▸ **Task statement**
All the data must be output exactly as given.
Working data: Begin
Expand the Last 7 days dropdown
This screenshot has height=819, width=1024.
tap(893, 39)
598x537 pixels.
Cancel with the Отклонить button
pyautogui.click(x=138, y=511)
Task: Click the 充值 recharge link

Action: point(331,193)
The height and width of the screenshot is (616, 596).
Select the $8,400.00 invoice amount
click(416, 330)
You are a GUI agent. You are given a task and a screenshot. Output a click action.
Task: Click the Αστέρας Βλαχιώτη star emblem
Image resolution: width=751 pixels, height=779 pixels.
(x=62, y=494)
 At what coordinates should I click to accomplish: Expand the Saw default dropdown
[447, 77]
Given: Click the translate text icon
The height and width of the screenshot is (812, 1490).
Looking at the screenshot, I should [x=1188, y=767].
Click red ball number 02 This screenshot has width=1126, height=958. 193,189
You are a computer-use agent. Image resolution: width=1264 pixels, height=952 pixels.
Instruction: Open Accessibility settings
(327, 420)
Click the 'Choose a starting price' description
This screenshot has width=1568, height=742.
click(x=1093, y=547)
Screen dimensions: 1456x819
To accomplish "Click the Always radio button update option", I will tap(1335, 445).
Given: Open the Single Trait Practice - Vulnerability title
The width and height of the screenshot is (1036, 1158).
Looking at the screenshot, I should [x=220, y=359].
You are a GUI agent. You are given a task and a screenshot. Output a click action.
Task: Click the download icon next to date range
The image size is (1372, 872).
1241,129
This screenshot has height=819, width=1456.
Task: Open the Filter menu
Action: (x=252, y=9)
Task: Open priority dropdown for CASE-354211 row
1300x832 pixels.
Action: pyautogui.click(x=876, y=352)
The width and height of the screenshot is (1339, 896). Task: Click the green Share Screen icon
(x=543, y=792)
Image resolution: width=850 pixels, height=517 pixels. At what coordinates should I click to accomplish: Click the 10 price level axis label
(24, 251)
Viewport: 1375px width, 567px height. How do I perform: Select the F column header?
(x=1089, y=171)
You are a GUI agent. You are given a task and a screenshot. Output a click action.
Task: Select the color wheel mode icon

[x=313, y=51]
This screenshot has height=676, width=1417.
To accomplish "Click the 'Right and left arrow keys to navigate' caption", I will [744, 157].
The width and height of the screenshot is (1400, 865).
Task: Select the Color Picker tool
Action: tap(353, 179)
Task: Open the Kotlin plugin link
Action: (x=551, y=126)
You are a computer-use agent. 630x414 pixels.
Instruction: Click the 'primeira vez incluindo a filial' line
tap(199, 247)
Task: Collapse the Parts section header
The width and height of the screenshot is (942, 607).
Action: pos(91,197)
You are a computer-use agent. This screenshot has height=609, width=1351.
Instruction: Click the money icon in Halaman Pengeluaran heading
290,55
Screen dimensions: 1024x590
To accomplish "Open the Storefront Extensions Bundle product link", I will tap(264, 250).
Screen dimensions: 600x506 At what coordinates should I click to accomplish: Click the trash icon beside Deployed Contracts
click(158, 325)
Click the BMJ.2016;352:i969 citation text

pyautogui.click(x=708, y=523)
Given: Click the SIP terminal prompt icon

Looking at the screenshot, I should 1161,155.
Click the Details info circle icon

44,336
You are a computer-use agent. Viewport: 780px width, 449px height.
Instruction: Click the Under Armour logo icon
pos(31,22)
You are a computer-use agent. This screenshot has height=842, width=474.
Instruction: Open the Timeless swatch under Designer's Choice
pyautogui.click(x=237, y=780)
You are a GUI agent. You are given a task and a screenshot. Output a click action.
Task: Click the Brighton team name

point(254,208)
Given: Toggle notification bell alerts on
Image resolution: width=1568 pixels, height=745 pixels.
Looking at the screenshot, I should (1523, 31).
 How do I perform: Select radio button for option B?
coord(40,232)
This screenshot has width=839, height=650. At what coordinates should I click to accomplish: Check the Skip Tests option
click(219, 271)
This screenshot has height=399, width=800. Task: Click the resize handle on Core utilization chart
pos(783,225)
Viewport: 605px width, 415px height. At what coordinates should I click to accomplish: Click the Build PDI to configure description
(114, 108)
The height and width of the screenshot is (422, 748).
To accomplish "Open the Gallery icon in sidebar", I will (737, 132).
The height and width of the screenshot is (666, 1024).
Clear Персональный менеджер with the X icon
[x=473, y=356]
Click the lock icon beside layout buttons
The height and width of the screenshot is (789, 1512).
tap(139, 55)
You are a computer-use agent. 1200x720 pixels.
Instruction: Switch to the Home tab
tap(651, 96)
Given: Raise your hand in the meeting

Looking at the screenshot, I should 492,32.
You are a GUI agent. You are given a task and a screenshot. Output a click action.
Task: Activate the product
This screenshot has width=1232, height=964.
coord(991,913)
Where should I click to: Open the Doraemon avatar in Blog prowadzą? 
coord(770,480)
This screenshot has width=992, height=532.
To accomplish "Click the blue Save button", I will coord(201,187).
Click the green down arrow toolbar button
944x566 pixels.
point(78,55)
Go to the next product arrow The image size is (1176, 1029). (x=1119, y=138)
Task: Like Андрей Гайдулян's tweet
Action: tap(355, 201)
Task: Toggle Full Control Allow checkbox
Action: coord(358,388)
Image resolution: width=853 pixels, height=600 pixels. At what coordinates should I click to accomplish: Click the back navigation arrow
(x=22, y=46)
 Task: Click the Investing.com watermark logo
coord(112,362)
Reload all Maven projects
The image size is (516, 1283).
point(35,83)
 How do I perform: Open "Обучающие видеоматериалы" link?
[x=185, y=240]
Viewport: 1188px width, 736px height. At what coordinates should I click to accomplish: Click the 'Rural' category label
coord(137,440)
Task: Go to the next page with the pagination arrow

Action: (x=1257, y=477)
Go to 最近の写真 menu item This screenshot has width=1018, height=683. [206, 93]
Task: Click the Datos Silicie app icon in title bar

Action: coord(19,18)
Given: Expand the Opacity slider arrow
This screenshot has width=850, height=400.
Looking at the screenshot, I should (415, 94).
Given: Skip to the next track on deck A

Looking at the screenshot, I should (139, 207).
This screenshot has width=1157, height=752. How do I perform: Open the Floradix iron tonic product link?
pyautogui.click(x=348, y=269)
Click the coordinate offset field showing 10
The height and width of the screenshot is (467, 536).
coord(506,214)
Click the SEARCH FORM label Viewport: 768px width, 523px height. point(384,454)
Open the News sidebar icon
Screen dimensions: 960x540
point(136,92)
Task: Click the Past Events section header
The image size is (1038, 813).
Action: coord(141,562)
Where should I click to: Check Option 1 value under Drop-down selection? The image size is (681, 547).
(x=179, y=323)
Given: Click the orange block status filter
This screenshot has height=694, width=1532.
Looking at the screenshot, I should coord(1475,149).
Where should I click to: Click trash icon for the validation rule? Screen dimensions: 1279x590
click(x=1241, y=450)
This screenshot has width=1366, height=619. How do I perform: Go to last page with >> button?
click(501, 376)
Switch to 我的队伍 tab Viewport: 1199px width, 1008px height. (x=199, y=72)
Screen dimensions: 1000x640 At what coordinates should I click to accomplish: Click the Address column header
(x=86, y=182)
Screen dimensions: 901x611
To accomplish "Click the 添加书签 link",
Working data: End
▸ **Problem solution**
Expand the Last 7 days dropdown
This screenshot has height=819, width=1024.
tap(893, 39)
598x537 pixels.
Cancel with the Отклонить button
pyautogui.click(x=138, y=511)
Task: Click the 充值 recharge link

Action: point(331,193)
The height and width of the screenshot is (616, 596).
Select the $8,400.00 invoice amount
click(416, 330)
You are a GUI agent. You are given a task and a screenshot. Output a click action.
Task: Click the Αστέρας Βλαχιώτη star emblem
Image resolution: width=751 pixels, height=779 pixels.
(x=62, y=494)
 At what coordinates should I click to accomplish: Expand the Saw default dropdown
[447, 77]
Given: Click the translate text icon
The height and width of the screenshot is (812, 1490).
Looking at the screenshot, I should [x=1188, y=767].
Click red ball number 02 This screenshot has width=1126, height=958. 193,189
You are a computer-use agent. Image resolution: width=1264 pixels, height=952 pixels.
Instruction: Open Accessibility settings
(327, 420)
Click the 'Choose a starting price' description
This screenshot has width=1568, height=742.
click(x=1093, y=547)
Screen dimensions: 1456x819
To accomplish "Click the Always radio button update option", I will tap(1335, 445).
Given: Open the Single Trait Practice - Vulnerability title
The width and height of the screenshot is (1036, 1158).
Looking at the screenshot, I should [x=220, y=359].
You are a GUI agent. You are given a task and a screenshot. Output a click action.
Task: Click the download icon next to date range
The image size is (1372, 872).
1241,129
This screenshot has height=819, width=1456.
Task: Open the Filter menu
Action: (x=252, y=9)
Task: Open priority dropdown for CASE-354211 row
1300x832 pixels.
Action: pyautogui.click(x=876, y=352)
The width and height of the screenshot is (1339, 896). Task: Click the green Share Screen icon
(x=543, y=792)
Image resolution: width=850 pixels, height=517 pixels. At what coordinates should I click to accomplish: Click the 10 price level axis label
(24, 251)
Viewport: 1375px width, 567px height. How do I perform: Select the F column header?
(x=1089, y=171)
You are a GUI agent. You are given a task and a screenshot. Output a click action.
Task: Select the color wheel mode icon

[x=313, y=51]
This screenshot has height=676, width=1417.
To accomplish "Click the 'Right and left arrow keys to navigate' caption", I will [744, 157].
The width and height of the screenshot is (1400, 865).
Task: Select the Color Picker tool
Action: tap(353, 179)
Task: Open the Kotlin plugin link
Action: (x=551, y=126)
You are a computer-use agent. 630x414 pixels.
Instruction: Click the 'primeira vez incluindo a filial' line
tap(199, 247)
Task: Collapse the Parts section header
The width and height of the screenshot is (942, 607).
Action: pos(91,197)
You are a computer-use agent. This screenshot has height=609, width=1351.
Instruction: Click the money icon in Halaman Pengeluaran heading
290,55
Screen dimensions: 1024x590
To accomplish "Open the Storefront Extensions Bundle product link", I will tap(264, 250).
Screen dimensions: 600x506 At what coordinates should I click to accomplish: Click the trash icon beside Deployed Contracts
click(158, 325)
Click the BMJ.2016;352:i969 citation text

pyautogui.click(x=708, y=523)
Given: Click the SIP terminal prompt icon

Looking at the screenshot, I should 1161,155.
Click the Details info circle icon

44,336
You are a computer-use agent. Viewport: 780px width, 449px height.
Instruction: Click the Under Armour logo icon
pos(31,22)
You are a computer-use agent. This screenshot has height=842, width=474.
Instruction: Open the Timeless swatch under Designer's Choice
pyautogui.click(x=237, y=780)
You are a GUI agent. You are given a task and a screenshot. Output a click action.
Task: Click the Brighton team name

point(254,208)
Given: Toggle notification bell alerts on
Image resolution: width=1568 pixels, height=745 pixels.
Looking at the screenshot, I should (1523, 31).
 How do I perform: Select radio button for option B?
coord(40,232)
This screenshot has width=839, height=650. At what coordinates should I click to accomplish: Check the Skip Tests option
click(219, 271)
This screenshot has height=399, width=800. Task: Click the resize handle on Core utilization chart
pos(783,225)
Viewport: 605px width, 415px height. At what coordinates should I click to accomplish: Click the Build PDI to configure description
(114, 108)
The height and width of the screenshot is (422, 748).
To accomplish "Open the Gallery icon in sidebar", I will (737, 132).
The height and width of the screenshot is (666, 1024).
Clear Персональный менеджер with the X icon
[x=473, y=356]
Click the lock icon beside layout buttons
The height and width of the screenshot is (789, 1512).
tap(139, 55)
You are a computer-use agent. 1200x720 pixels.
Instruction: Switch to the Home tab
tap(651, 96)
Given: Raise your hand in the meeting

Looking at the screenshot, I should 492,32.
You are a GUI agent. You are given a task and a screenshot. Output a click action.
Task: Activate the product
This screenshot has width=1232, height=964.
coord(991,913)
Where should I click to: Open the Doraemon avatar in Blog prowadzą? 
coord(770,480)
This screenshot has width=992, height=532.
To accomplish "Click the blue Save button", I will coord(201,187).
Click the green down arrow toolbar button
944x566 pixels.
point(78,55)
Go to the next product arrow The image size is (1176, 1029). (x=1119, y=138)
Task: Like Андрей Гайдулян's tweet
Action: tap(355, 201)
Task: Toggle Full Control Allow checkbox
Action: coord(358,388)
Image resolution: width=853 pixels, height=600 pixels. At what coordinates should I click to accomplish: Click the back navigation arrow
(x=22, y=46)
 Task: Click the Investing.com watermark logo
coord(112,362)
Reload all Maven projects
The image size is (516, 1283).
point(35,83)
 How do I perform: Open "Обучающие видеоматериалы" link?
[x=185, y=240]
Viewport: 1188px width, 736px height. At what coordinates should I click to accomplish: Click the 'Rural' category label
coord(137,440)
Task: Go to the next page with the pagination arrow

Action: (x=1257, y=477)
Go to 最近の写真 menu item This screenshot has width=1018, height=683. [206, 93]
Task: Click the Datos Silicie app icon in title bar

Action: coord(19,18)
Given: Expand the Opacity slider arrow
This screenshot has width=850, height=400.
Looking at the screenshot, I should (415, 94).
Given: Skip to the next track on deck A

Looking at the screenshot, I should (139, 207).
This screenshot has width=1157, height=752. How do I perform: Open the Floradix iron tonic product link?
pyautogui.click(x=348, y=269)
Click the coordinate offset field showing 10
The height and width of the screenshot is (467, 536).
coord(506,214)
Click the SEARCH FORM label Viewport: 768px width, 523px height. point(384,454)
Open the News sidebar icon
Screen dimensions: 960x540
point(136,92)
Task: Click the Past Events section header
The image size is (1038, 813).
Action: coord(141,562)
Where should I click to: Check Option 1 value under Drop-down selection? The image size is (681, 547).
(x=179, y=323)
Given: Click the orange block status filter
This screenshot has height=694, width=1532.
Looking at the screenshot, I should coord(1475,149).
Where should I click to: Click trash icon for the validation rule? Screen dimensions: 1279x590
click(x=1241, y=450)
This screenshot has width=1366, height=619. How do I perform: Go to last page with >> button?
click(501, 376)
Switch to 我的队伍 tab Viewport: 1199px width, 1008px height. (x=199, y=72)
Screen dimensions: 1000x640 At what coordinates should I click to accomplish: Click the Address column header
(x=86, y=182)
Screen dimensions: 901x611
To accomplish "Click the 添加书签 link",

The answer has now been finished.